Dans le Michigan, l’amnésie collective des électeurs de Donald Trump

Dans le Michigan, l’amnésie collective des électeurs de Donald Trump
Dans le Michigan, l’amnésie collective des électeurs de Donald Trump
Les images qui illustrent cet article sont du Californien Alex Webb, 72 ans. Cette année, à l’occasion de la fête nationale du 4 juillet 2024, jour de l’Indépendance des États-Unis, le photographe de Magnum s’est rendu à Détroit, la plus grande ville du Michigan, à majorité afro-américaine, et dans les villes alentours, comme Hamtramck. Sa série reflète la diversité ethnique et religieuse des habitants d’un Etat qui a choisi le camp républicain lors du scrutin du 5 novembre. PHOTOS ALEX WEBB / MAGNUM

Cet été, nous sommes allés nous promener avec Patricia. Elle avait besoin de prendre l’air. Elle a 94 ans et vit dans la même petite maison depuis plus de soixante ans, à l’ouest de Détroit, dans le Michigan. Elle a perdu la mémoire immédiate, celle des derniers jours, des dernières heures, mais pas de sa vie. Ce jour-là, le plus simple était de se rendre dans les ruelles de Fairlane, ancienne propriété de l’industriel américain Henry Ford. Ce vaste manoir au bord de la rivière Rouge, entouré d’un parc, est ouvert depuis longtemps au public. Le Versailles local.

La fatigue arrivant vite, il a fallu trouver un banc. La plus proche se trouvait dans la roseraie, facile à distinguer puisqu’un bronze grandeur nature représentant Henry Ford et son épouse Clara contemplant leurs roses, occupe le côté droit. Patricia se raidit. A 1 mètre du banc, elle regarda froidement le couple statuaire et dit : « Ils nous détestaient. » Nous ? « Les habitants de Détroit. Ceux qui travaillaient dans leurs usines. » Elle n’a pas bougé. Elle devait s’asseoir mais elle ne voulait pas être près d’eux, tout comme ils ne voudraient jamais être près d’elle.

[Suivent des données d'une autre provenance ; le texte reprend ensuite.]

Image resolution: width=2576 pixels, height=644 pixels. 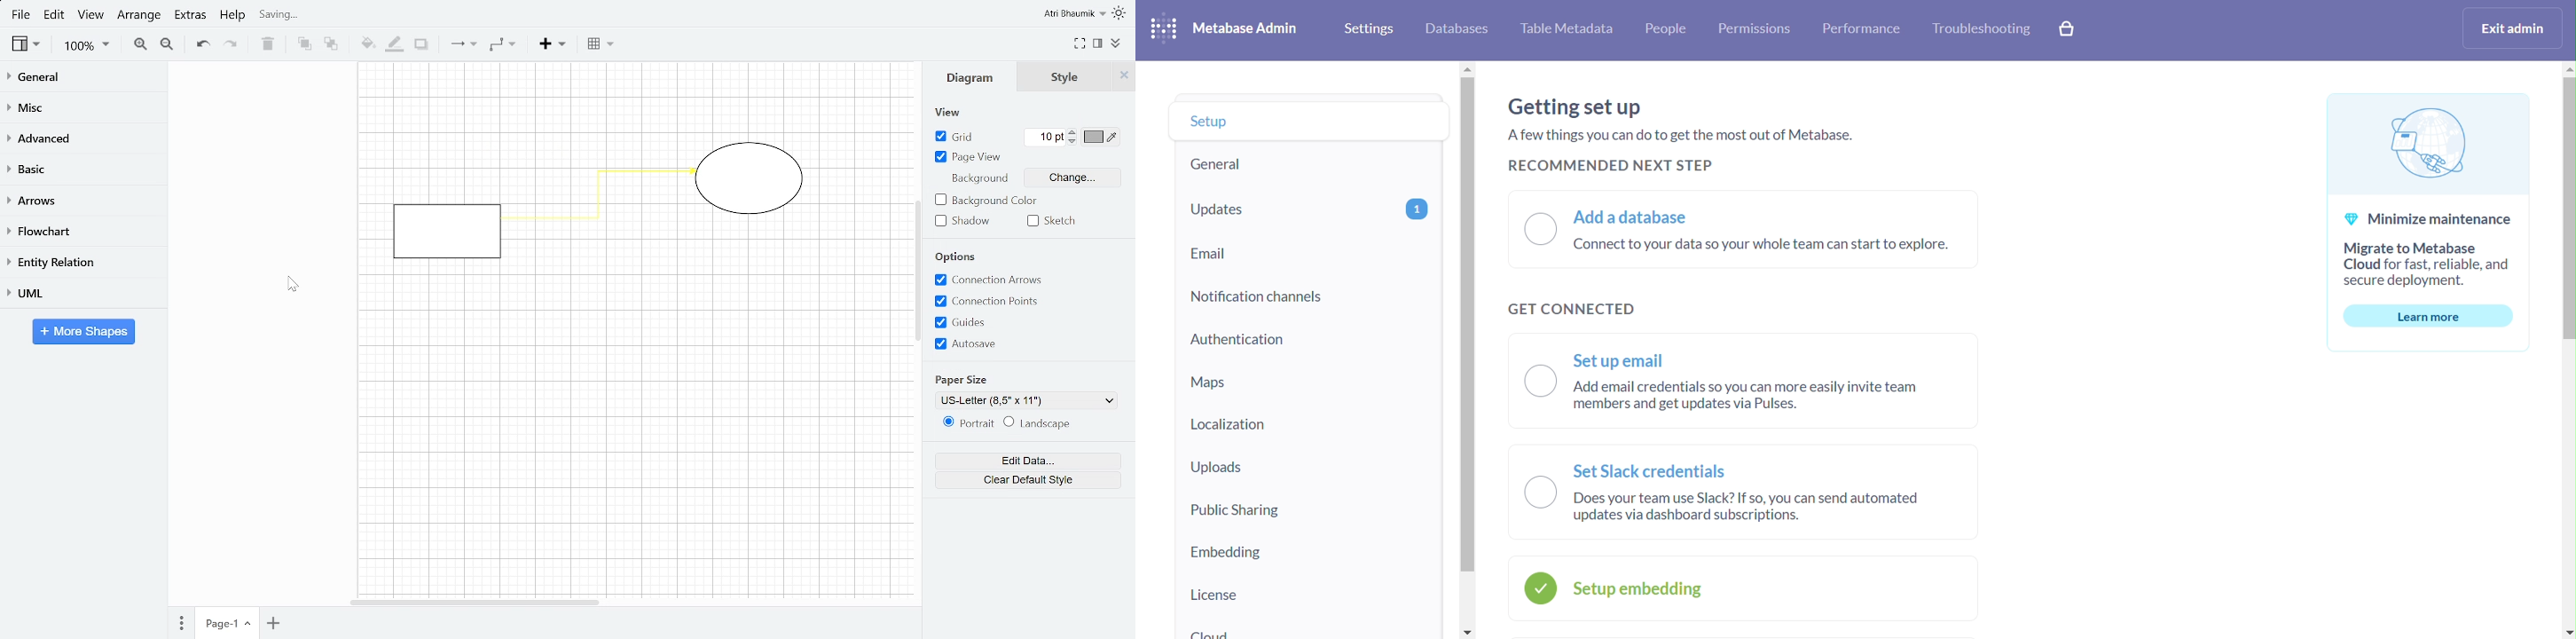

Aujourd’hui, Patricia ignore que le milliardaire Donald Trump a été de nouveau élu président des États-Unis. Elle l’a déjà oublié. Mais soudain, sa mémoire semble la plus forte de toutes. Plus solides que ceux des innombrables travailleurs du Michigan, des États voisins de l’Ohio ou de la Pennsylvanie qui croyaient que Trump s’intéressait à leur sort, plus solides que ceux des électeurs du Missouri qui, en votant pour le candidat républicain, exigeaient, par une référendum local, augmentation du salaire minimum qui n’était prévue que dans le programme démocrate. Plus solide également que celui de Kamala Harris, qui parlait de Trump comme d’une anomalie. “Ce n’est pas nous” a lancé la candidate démocrate lors de son dernier meeting. Et pourtant, oui.

Un pays obsédé par la conquête

Trump n’est pas une aberration dans le paysage américain. Il en est même le pur produit. Il n’a rien inventé, contrairement à Henry Ford ou Steve Jobs, qui a construit son héritage dans les tours dorées de l’immobilier et de la télévision dans les années 1980, mais c’est suffisant pour incarner le succès. Et elle est le moteur de ce pays obsédé par la conquête. Elle, le rêve des chercheurs d’or et de toutes les populations venues ici en quête de prospérité. Elle, à qui l’on doit des personnes très riches faisant inscrire leurs noms en majuscules dans toutes les salles des musées, ainsi que sur les frontons des hôpitaux. Elle qui finance et contient la démocratie avec des millions de dollars. Elle coule encore et encore sur les immenses panneaux publicitaires qui bordent les autoroutes, sur lesquels des avocats dotés de super pouvoirs promettent de vaincre l’adversaire, quel qu’il soit.